▶ [INFORMATION SHOWN]
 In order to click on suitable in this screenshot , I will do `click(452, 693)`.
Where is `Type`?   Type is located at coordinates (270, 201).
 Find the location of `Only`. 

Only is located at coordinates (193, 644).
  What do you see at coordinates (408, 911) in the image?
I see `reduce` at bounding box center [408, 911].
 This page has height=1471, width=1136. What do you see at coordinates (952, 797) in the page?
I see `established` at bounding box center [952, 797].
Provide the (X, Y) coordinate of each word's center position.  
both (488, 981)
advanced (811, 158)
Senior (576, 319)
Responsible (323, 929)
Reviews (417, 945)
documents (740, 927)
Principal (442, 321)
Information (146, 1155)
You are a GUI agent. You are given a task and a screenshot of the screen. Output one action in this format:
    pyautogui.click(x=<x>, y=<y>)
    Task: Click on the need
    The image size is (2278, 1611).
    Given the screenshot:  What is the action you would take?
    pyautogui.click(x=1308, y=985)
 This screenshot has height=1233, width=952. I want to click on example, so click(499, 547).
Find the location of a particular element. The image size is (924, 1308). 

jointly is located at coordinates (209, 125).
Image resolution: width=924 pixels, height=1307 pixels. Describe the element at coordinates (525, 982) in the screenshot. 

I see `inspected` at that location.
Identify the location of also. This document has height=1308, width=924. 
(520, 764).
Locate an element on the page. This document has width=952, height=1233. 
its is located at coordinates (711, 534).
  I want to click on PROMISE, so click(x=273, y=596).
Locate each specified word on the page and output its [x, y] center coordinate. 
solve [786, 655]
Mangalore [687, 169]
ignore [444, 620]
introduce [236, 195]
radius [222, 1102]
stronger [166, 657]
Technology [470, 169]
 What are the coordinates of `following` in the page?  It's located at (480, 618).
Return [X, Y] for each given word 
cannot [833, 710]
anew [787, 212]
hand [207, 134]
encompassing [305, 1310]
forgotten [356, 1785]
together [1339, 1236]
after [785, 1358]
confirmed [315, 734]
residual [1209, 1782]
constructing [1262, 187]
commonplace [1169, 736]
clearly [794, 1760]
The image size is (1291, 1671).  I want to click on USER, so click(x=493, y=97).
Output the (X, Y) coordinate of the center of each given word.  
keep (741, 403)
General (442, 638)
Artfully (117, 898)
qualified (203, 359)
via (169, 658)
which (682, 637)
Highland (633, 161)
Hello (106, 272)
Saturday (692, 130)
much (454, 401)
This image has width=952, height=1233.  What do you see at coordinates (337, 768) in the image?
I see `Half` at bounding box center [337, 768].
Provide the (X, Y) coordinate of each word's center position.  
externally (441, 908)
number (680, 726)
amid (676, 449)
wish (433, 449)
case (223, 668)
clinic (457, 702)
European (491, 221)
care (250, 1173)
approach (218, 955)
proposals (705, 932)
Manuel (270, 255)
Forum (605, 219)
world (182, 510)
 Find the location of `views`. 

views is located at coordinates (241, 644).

▶ [WHAT YOU ARE ASKED TO DO] Reproduce all of the rows above word for word.

▶ [TASK ANSWER]
 In order to click on suitable in this screenshot , I will do `click(452, 693)`.
Where is `Type`?   Type is located at coordinates (270, 201).
 Find the location of `Only`. 

Only is located at coordinates (193, 644).
  What do you see at coordinates (408, 911) in the image?
I see `reduce` at bounding box center [408, 911].
 This page has height=1471, width=1136. What do you see at coordinates (952, 797) in the page?
I see `established` at bounding box center [952, 797].
Provide the (X, Y) coordinate of each word's center position.  
both (488, 981)
advanced (811, 158)
Senior (576, 319)
Responsible (323, 929)
Reviews (417, 945)
documents (740, 927)
Principal (442, 321)
Information (146, 1155)
You are a GUI agent. You are given a task and a screenshot of the screen. Output one action in this format:
    pyautogui.click(x=<x>, y=<y>)
    Task: Click on the need
    The image size is (2278, 1611).
    Given the screenshot:  What is the action you would take?
    pyautogui.click(x=1308, y=985)
 This screenshot has height=1233, width=952. I want to click on example, so click(499, 547).
Find the location of a particular element. The image size is (924, 1308). 

jointly is located at coordinates (209, 125).
Image resolution: width=924 pixels, height=1307 pixels. Describe the element at coordinates (525, 982) in the screenshot. 

I see `inspected` at that location.
Identify the location of also. This document has height=1308, width=924. 
(520, 764).
Locate an element on the page. This document has width=952, height=1233. 
its is located at coordinates (711, 534).
  I want to click on PROMISE, so click(x=273, y=596).
Locate each specified word on the page and output its [x, y] center coordinate. 
solve [786, 655]
Mangalore [687, 169]
ignore [444, 620]
introduce [236, 195]
radius [222, 1102]
stronger [166, 657]
Technology [470, 169]
 What are the coordinates of `following` in the page?  It's located at (480, 618).
Return [X, Y] for each given word 
cannot [833, 710]
anew [787, 212]
hand [207, 134]
encompassing [305, 1310]
forgotten [356, 1785]
together [1339, 1236]
after [785, 1358]
confirmed [315, 734]
residual [1209, 1782]
constructing [1262, 187]
commonplace [1169, 736]
clearly [794, 1760]
The image size is (1291, 1671).  I want to click on USER, so click(x=493, y=97).
Output the (X, Y) coordinate of the center of each given word.  
keep (741, 403)
General (442, 638)
Artfully (117, 898)
qualified (203, 359)
via (169, 658)
which (682, 637)
Highland (633, 161)
Hello (106, 272)
Saturday (692, 130)
much (454, 401)
This image has width=952, height=1233.  What do you see at coordinates (337, 768) in the image?
I see `Half` at bounding box center [337, 768].
Provide the (X, Y) coordinate of each word's center position.  
externally (441, 908)
number (680, 726)
amid (676, 449)
wish (433, 449)
case (223, 668)
clinic (457, 702)
European (491, 221)
care (250, 1173)
approach (218, 955)
proposals (705, 932)
Manuel (270, 255)
Forum (605, 219)
world (182, 510)
 Find the location of `views`. 

views is located at coordinates (241, 644).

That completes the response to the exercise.